From the post:
It didn’t take Zhang or other scientists long to realize that, if nature could turn these molecules into the genetic equivalent of a global positioning system, so could we. Researchers soon learned how to create synthetic versions of the RNA guides and program them to deliver their cargo to virtually any cell. Once the enzyme locks onto the matching DNA sequence, it can cut and paste nucleotides with the precision we have come to expect from the search-and-replace function of a word processor. “This was a finding of mind-boggling importance,” Zhang told me. “And it set off a cascade of experiments that have transformed genetic research.”
With CRISPR, scientists can change, delete, and replace genes in any animal, including us. Working mostly with mice, researchers have already deployed the tool to correct the genetic errors responsible for sickle-cell anemia, muscular dystrophy, and the fundamental defect associated with cystic fibrosis. One group has replaced a mutation that causes cataracts; another has destroyed receptors that H.I.V. uses to infiltrate our immune system.

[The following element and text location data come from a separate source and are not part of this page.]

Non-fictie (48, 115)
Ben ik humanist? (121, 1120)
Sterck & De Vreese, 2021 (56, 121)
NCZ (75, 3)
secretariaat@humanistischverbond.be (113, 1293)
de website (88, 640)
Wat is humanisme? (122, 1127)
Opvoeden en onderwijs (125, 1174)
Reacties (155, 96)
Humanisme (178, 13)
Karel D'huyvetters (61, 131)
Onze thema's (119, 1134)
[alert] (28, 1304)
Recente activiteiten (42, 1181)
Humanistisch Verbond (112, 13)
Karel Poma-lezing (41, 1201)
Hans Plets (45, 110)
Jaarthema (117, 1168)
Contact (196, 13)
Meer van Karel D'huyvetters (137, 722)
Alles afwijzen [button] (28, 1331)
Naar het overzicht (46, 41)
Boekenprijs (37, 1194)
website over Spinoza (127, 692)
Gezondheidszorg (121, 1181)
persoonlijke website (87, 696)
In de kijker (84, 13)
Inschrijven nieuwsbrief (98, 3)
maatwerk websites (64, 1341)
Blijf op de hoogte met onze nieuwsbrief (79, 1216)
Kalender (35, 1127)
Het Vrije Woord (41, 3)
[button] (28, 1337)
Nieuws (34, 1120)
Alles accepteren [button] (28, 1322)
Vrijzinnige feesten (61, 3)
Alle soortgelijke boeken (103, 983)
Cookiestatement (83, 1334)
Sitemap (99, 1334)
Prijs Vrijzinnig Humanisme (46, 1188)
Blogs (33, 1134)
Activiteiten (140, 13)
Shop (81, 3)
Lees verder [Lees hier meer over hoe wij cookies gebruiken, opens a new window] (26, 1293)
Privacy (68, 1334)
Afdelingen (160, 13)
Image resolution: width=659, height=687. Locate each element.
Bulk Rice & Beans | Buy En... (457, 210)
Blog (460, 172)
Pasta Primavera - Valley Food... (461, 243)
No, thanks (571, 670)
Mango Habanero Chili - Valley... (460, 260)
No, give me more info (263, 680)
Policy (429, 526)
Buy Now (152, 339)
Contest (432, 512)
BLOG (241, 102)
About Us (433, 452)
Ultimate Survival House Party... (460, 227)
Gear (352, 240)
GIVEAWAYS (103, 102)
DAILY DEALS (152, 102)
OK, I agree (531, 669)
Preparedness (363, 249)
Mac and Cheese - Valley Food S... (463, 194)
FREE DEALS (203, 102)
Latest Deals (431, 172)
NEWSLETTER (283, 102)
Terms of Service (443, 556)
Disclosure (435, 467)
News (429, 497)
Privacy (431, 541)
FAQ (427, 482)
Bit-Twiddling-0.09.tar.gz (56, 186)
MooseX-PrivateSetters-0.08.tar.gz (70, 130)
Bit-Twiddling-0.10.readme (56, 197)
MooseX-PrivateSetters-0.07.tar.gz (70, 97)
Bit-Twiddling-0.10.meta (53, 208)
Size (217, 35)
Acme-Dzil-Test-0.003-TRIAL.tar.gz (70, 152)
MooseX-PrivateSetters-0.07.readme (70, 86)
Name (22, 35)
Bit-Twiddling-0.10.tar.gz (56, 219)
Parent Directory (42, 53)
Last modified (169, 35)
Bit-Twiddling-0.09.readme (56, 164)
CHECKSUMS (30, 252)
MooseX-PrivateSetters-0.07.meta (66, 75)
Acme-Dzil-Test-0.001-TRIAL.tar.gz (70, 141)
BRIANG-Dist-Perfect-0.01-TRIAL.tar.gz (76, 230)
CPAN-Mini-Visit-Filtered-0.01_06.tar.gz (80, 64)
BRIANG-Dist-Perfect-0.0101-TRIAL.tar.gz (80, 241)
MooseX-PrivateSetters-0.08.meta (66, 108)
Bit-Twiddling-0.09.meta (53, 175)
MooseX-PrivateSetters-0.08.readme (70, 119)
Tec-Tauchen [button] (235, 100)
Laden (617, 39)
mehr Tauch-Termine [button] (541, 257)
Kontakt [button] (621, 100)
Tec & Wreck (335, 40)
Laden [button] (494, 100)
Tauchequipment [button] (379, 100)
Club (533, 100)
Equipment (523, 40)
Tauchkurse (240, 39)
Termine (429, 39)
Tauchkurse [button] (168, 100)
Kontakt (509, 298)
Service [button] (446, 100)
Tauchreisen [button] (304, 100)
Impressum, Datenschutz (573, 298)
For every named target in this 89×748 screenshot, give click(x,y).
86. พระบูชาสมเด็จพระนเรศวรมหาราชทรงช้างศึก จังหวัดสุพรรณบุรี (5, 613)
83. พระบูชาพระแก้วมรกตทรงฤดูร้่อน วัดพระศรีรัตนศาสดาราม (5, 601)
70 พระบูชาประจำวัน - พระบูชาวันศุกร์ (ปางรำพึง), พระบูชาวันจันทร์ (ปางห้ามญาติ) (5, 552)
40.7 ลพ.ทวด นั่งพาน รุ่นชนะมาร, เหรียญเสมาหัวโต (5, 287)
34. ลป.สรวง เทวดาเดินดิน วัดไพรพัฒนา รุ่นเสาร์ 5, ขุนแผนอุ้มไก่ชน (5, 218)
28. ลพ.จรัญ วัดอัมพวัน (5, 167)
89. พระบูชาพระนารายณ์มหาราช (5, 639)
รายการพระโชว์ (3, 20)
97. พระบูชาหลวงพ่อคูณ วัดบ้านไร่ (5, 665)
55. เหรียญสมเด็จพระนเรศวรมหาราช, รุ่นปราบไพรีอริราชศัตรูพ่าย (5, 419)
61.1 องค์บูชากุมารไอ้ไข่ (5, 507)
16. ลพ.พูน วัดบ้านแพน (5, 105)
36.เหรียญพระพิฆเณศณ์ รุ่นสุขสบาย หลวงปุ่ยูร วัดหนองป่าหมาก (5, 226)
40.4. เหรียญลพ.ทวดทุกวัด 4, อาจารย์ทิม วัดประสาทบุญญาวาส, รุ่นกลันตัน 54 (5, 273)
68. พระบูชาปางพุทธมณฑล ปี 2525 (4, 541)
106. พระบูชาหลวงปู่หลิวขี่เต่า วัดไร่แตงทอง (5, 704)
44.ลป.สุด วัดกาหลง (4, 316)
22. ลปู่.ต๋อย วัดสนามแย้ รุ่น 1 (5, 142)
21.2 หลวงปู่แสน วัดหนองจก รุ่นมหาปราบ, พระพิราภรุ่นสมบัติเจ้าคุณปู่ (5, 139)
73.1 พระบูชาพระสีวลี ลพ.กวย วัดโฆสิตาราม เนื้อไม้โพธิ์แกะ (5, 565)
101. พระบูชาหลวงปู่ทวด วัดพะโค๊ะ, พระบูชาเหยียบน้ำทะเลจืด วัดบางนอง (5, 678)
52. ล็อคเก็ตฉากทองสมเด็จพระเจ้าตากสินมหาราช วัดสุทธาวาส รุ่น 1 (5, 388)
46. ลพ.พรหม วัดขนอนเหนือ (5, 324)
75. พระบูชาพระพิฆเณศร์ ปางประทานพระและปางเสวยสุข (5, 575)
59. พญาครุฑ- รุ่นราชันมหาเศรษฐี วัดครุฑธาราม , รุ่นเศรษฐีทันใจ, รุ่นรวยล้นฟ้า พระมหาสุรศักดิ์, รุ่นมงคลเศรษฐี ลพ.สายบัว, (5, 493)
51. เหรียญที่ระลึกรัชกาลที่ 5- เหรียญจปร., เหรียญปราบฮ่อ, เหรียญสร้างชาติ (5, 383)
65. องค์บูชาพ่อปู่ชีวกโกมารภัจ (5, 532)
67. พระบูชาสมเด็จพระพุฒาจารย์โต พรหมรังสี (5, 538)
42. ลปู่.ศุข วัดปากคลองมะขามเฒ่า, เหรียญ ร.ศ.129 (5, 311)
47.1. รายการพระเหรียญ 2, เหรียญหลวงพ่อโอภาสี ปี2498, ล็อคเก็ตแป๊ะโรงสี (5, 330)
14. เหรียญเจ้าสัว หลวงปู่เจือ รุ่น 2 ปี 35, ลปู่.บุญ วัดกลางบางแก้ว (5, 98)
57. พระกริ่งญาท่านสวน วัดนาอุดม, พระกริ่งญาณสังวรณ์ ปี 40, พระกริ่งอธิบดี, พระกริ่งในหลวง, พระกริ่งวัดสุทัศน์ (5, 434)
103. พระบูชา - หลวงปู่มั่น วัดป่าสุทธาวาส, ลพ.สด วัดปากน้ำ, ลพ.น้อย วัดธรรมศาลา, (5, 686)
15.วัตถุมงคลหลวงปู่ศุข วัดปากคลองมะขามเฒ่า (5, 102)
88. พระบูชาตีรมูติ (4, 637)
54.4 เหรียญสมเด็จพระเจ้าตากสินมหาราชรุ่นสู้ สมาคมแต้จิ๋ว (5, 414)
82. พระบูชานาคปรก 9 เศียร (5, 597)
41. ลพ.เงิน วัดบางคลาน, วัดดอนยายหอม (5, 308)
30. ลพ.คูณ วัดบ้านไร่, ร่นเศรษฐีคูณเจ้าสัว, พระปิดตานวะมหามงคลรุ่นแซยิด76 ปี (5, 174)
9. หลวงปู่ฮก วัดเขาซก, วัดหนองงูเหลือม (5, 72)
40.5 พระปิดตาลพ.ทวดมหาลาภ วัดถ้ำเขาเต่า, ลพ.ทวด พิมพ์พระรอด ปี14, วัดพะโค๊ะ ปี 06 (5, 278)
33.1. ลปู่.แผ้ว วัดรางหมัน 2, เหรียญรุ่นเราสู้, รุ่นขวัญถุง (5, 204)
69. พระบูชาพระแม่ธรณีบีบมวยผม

The potential impact of CRISPR on the biosphere is equally profound. Last year, by deleting all three copies of a single wheat gene, a team led by the Chinese geneticist Gao Caixia created a strain that is fully resistant to powdery mildew, one of the world’s most pervasive blights. In September, Japanese scientists used the technique to prolong the life of tomatoes by turning off genes that control how quickly they ripen. Agricultural researchers hope that such an approach to enhancing crops will prove far less controversial than using genetically modified organisms, a process that requires technicians to introduce foreign DNA into the genes of many of the foods we eat.
The technology has also made it possible to study complicated illnesses in an entirely new way. A few well-known disorders, such as Huntington’s disease and sickle-cell anemia, are caused by defects in a single gene. But most devastating illnesses, among them diabetes, autism, Alzheimer’s, and cancer, are almost always the result of a constantly shifting dynamic that can include hundreds of genes. The best way to understand those connections has been to test them in animal models, a process of trial and error that can take years. CRISPR promises to make that process easier, more accurate, and exponentially faster.
Deeply compelling read on the stellar career of Feng Zhang and his use of “clustered regularly interspaced short palindromic repeats” (CRISPR) for genetic engineering.
If you are up for the technical side, try PubMed on CRISPR at 2,306 “hits” as of today.
If not, continue with Michael’s article. You will get enough background to realize this is a very profound moment in the development of genetic engineering.
A profound moment that can be made all the more valuable by linking its results to the results (not articles or summaries of articles) of prior research.
Proposals for repackaging data in some yet-to-be-invented format are a non-starter from my perspective. That is more akin to the EU science/WPA projects than a realistic prospect for value-add.
Let’s start with the assumption that when held in electronic format, data has its native format as a given. Nothing we can change about that part of the problem of access.
Whether labbooks, databases, triple stores, etc.
That one assumption reduces worries about corrupting the original data and introduces a sense of “tinkering” with existing data interfaces. (Watch for a post tomorrow on the importance of “tinkering.”)
Hmmm, nodes anyone?
PS: I am not overly concerned about genetic “engineering.” My money is riding on chaos in genetics and environmental factors.